I have a new co-worker who sounds exactly like Aragorn. He doesn’t look anything like him though.
I want to trick him into saying lines from the movie. However, they’re usually a little too noble to work into everybday conversation though, like “We shall not abandon Pippin and Merry to misery and torment.” Anybody got any ideas?
I assume you mean Viggo Mortensen.
In that case, you can use the film, as well as the book:
Aragorn to Frodo in Bree…
“Are you frightened?”
" Not nearly frightened enough. I know what hunts you."
Aragorn to Frodo at the Council of Elrond…
“If by my life or death I can protect you, I will.”
Aragorn to Legolas and Gimli after orcs kidnap Merry & Pippin…
“We will make such a chase as shall be accounted a marvel among the Three Kindreds: Elves, Dwarves, and Men. Forth the Three Hunters!”
Aragorn to the oath-breakers at the Stone of Erech…
“The hour is come at last.

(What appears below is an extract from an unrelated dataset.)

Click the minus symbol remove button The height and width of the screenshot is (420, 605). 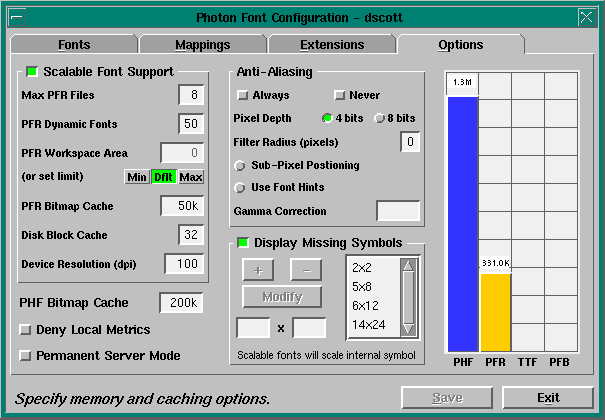point(306,270)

Now I go to Pelargir upon Anduin, and ye shall
come after me. And when all this land is clean of the servants of Sauron,
I will hold the oath fulfilled, and ye shall have peace and depart for ever.
For I am Elessar, Isildur’s heir of Gondor.”
“One time, a cop stopped me in Wellington, because I was walking out of my apartment building with the sword, and I got in the car with it. I guess it would be an alarming sight to anyone at 5:00 am seeing me walking around with a sword. But, once I told the cop what it was for, he let me go. But, I did keep the sword with me all the time. I just felt that it was part of the job description.”
I think you might have better luck with ‘The Princess Bride’. Or not…
As you wish.
Why not just mention to him at break, “Dude, your voice…it is *exactly *like Aragorn’s in Lord of the Rings. Would you do me a favor and record my phone message? Here, say this: ‘Leave a message after the beep. Leave such a message as shall be accounted a marvel among the Three Kindreds: Elves, Dwarves, and Men!’”
When the configuration of unshavenness and hair length is correct, my husband looks disturbingly like Viggo playing Aragorn. This is a running joke between a friend of mine and I since we are both pervy Elf fanciers. I landed the wrong member of the fellowship! He doesn’t sound at all like Aragorn though. We need to somehow meld your co-worker and my husband into one unholy Aragorn-beast.
OK, we’re taking him to lunch tomorrow, and I’ll hit him up to do the Three Kindred message then. Then I gotta figure out how to link my phone message to the internets. Then you can get your hubby to lip synch the words and video him. Hoo boy, won’t this be whack!